Oct 26, 2021 Newsdesk Industry Talk, Latest News, World  
Crane Co, a provider of products and services to sectors including cash handling in the casino industry, reported net income of US$116.6 million for the third quarter of 2021, up 106.0 percent from the prior-year period. The result was however down 15.7 percent from the preceding quarter.
Group-wide net sales rose by 21.4 percent year-on-year, to US$833.5 million, Crane Co said in a Monday filing in the United States.
Quarterly net sales for payment and merchandising technologies – including casino cash handling – grew by 32.0 percent year-on-year in the third quarter of 2021, to US$365.8 million. The figure was also up 11.5 percent from the second quarter this year.
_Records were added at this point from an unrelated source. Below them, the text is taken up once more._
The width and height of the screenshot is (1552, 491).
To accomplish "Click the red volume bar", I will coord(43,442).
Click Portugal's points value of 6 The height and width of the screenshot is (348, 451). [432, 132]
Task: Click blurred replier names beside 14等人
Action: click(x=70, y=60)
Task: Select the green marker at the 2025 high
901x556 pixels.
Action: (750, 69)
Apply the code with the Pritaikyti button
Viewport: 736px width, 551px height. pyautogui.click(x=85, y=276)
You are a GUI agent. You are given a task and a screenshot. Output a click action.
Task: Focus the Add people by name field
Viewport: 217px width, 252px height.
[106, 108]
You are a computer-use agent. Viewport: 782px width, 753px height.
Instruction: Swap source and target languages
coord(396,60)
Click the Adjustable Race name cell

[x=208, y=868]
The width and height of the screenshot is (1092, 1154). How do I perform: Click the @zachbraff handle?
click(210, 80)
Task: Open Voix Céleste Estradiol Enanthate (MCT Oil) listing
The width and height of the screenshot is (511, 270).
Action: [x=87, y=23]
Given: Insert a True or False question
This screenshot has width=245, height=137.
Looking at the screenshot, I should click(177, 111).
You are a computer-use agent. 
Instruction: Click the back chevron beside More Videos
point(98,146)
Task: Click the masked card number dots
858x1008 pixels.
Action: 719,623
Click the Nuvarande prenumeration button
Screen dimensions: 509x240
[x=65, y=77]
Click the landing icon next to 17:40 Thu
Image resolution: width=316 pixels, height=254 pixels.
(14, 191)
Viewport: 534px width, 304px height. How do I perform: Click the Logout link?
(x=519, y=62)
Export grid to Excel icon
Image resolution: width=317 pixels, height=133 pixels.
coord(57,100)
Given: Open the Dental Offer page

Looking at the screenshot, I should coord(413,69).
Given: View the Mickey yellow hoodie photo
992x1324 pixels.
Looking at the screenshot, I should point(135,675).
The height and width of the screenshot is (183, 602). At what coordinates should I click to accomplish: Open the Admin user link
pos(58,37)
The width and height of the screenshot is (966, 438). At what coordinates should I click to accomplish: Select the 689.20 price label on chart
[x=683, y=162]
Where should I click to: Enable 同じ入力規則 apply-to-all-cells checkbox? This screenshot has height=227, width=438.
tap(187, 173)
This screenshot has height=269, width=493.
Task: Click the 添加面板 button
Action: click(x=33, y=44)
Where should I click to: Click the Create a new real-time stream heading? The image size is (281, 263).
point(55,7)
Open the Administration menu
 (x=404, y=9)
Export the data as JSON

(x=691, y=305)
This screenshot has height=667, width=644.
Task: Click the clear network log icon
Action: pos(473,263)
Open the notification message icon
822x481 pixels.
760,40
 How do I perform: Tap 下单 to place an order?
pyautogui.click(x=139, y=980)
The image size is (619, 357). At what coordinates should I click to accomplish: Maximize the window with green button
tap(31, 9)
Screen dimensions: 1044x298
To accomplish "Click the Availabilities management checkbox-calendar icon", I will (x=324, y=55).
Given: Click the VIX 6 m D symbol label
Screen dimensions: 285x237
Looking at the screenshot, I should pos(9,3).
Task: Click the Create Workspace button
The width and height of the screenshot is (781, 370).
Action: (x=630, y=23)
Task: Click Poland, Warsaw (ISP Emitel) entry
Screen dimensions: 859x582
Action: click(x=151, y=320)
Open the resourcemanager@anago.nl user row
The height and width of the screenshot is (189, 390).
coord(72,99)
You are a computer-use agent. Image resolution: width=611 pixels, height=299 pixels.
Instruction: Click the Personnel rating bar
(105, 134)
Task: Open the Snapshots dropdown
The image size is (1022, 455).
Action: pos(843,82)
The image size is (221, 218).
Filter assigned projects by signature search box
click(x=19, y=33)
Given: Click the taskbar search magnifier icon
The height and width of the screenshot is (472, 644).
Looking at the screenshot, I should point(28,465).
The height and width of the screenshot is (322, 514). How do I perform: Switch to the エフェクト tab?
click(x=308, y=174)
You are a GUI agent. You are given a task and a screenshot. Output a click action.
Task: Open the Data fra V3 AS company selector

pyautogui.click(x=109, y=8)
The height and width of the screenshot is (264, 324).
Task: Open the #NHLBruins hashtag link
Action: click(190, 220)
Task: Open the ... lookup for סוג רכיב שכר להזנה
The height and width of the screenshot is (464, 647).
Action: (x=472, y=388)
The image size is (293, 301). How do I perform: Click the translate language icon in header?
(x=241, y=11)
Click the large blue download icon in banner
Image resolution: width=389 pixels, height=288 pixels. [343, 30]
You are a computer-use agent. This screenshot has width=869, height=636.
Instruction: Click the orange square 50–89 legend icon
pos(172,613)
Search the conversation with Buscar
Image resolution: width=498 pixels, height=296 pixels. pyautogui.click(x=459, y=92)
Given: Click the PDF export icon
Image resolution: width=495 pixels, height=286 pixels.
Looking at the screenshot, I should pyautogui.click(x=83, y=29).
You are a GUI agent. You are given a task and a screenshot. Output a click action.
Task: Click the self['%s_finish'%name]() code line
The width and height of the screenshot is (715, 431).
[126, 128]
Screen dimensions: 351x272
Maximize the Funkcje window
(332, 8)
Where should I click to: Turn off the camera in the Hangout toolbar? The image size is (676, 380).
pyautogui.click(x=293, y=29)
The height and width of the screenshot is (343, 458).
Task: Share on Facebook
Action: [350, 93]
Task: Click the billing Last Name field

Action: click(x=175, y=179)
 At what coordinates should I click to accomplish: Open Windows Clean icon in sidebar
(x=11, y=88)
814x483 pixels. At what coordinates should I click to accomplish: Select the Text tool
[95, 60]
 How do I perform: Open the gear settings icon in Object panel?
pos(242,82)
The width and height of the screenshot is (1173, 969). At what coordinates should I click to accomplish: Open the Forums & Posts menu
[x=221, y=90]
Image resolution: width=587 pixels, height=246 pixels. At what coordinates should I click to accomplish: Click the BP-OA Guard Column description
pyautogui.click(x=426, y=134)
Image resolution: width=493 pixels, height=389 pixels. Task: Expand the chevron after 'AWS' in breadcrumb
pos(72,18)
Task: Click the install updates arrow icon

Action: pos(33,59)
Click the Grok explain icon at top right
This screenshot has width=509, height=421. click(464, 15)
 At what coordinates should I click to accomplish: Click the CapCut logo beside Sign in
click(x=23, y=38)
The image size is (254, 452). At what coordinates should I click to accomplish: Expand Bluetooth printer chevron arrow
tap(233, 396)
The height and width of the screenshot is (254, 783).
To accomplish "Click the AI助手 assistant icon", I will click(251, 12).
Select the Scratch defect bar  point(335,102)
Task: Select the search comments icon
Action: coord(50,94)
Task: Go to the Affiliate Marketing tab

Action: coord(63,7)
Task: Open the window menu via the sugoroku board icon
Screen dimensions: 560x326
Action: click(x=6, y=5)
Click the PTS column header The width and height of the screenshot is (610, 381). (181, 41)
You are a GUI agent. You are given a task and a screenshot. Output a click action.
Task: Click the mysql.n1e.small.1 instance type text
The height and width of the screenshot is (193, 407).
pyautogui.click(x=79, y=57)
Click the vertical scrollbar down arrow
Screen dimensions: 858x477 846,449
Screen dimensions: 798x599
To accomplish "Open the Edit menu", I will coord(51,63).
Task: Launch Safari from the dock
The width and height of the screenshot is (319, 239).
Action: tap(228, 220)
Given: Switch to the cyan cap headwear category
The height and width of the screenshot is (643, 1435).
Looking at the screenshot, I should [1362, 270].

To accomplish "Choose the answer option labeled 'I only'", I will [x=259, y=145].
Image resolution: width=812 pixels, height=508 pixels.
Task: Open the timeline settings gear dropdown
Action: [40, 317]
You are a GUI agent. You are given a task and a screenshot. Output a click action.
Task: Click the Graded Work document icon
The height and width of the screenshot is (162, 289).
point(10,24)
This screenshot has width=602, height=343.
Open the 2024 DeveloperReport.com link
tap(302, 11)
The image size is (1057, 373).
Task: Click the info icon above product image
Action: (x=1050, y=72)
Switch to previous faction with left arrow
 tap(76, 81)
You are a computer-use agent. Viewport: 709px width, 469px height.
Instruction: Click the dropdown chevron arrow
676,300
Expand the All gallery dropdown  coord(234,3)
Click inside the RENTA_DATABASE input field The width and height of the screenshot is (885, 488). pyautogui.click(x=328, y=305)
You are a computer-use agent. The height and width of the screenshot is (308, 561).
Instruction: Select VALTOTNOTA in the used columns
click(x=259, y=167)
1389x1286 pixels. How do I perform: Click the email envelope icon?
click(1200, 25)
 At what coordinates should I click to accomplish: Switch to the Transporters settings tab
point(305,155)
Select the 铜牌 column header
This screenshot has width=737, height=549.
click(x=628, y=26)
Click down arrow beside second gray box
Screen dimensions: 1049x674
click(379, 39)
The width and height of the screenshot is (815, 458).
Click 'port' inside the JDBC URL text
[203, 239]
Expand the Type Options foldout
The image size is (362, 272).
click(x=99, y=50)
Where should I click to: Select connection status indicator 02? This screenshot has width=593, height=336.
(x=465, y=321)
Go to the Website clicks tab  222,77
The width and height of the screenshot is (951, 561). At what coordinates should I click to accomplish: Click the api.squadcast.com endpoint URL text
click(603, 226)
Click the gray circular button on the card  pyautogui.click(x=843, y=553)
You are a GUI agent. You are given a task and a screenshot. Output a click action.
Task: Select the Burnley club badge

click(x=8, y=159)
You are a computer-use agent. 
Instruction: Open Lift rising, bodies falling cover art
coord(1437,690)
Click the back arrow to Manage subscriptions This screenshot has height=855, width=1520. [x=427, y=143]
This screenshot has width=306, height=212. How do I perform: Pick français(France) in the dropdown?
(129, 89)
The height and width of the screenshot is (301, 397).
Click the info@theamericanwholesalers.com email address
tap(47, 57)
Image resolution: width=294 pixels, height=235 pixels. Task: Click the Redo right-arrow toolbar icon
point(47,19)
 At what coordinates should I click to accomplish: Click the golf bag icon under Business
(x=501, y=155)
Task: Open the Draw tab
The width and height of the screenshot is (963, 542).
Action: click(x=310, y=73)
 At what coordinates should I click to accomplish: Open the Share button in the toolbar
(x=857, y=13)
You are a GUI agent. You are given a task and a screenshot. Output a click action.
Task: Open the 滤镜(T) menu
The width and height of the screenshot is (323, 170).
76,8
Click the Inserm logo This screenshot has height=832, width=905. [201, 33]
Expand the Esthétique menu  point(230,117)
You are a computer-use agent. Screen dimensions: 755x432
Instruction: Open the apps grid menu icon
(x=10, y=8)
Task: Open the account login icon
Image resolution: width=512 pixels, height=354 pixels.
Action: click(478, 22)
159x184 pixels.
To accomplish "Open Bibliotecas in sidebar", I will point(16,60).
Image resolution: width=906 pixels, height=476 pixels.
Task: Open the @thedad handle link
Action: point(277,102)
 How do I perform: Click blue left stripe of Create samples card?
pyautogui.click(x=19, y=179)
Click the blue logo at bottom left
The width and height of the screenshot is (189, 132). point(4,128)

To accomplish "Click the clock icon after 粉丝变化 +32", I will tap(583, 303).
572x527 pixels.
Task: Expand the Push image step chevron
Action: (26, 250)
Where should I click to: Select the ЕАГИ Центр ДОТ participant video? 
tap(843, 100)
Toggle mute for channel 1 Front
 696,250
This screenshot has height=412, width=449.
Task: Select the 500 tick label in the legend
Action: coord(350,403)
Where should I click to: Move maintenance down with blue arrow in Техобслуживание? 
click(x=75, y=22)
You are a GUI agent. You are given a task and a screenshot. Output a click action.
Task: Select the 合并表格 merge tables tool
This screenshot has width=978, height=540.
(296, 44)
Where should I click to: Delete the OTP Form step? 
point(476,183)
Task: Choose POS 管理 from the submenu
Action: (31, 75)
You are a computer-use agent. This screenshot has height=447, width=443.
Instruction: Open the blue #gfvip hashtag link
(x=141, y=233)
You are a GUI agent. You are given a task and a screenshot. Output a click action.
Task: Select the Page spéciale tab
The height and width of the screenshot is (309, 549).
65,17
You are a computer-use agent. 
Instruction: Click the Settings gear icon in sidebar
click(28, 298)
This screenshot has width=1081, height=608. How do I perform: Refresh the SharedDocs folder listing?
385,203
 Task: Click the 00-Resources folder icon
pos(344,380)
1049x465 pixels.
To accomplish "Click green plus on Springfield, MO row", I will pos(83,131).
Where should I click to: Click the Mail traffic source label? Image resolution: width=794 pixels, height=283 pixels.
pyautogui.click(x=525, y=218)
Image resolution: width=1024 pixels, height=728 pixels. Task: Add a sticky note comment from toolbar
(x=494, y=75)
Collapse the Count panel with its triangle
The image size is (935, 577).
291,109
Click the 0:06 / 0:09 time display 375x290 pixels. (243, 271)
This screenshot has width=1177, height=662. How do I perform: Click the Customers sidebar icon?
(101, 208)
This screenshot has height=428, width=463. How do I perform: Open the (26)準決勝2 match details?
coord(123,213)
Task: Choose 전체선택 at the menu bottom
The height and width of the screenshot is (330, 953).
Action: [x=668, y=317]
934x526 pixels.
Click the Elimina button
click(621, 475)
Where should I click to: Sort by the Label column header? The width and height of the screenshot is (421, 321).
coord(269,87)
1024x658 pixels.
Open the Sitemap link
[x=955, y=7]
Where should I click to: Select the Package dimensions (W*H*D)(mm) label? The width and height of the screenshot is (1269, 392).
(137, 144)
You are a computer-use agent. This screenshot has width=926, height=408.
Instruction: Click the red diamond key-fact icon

Operating profit in that segment more than doubled, to US$83.7 million from US$40.5 million in the third quarter of 2020. Group-wide operating profit was US$138.2 million in the three months to September 30 this year, up 82.1 percent from a year earlier.
The group’s main business segments aside from payment and merchandising technologies, are aerospace and electronics, and process flow technologies. Crane Co’s results for most of 2020 had been negatively impacted by factors linked to the Covid-19 pandemic, said the firm at the time.
The group confirmed a regular quarterly dividend for the fourth quarter – amounting to US$0.43 per share – on the day it announced its third quarter results.
Max Mitchell, Crane Co president and chief executive, stated in prepared remarks with the results: “We delivered extremely strong results in the third quarter with record earnings per share. Performance was outstanding across all of our businesses, and we were able to achieve 20 percent core year-over-year sales growth and high-teens adjusted operating margins even in the face of continued inflationary pressures and ongoing supply chain challenges.”
The company also said it had raised the midpoint of its adjusted earnings per share guidance for full-year 2021 by US$0.35, to a range of US$6.35 to US$6.45, “reflecting an approximate 80percent year-over-year increase.”
In July, Crane Co signed a new US$650-million, five-year revolving credit agreement, which replaced a US$550 million revolving credit facility, dated December 2017.
On Monday, the company announced that its board had approved a US$300 million share repurchase authorisation. Crane Co’s chief financial officer, Rich Maue, said the exercise was “attractive at this time given very high confidence in our medium- and long-term outlook.”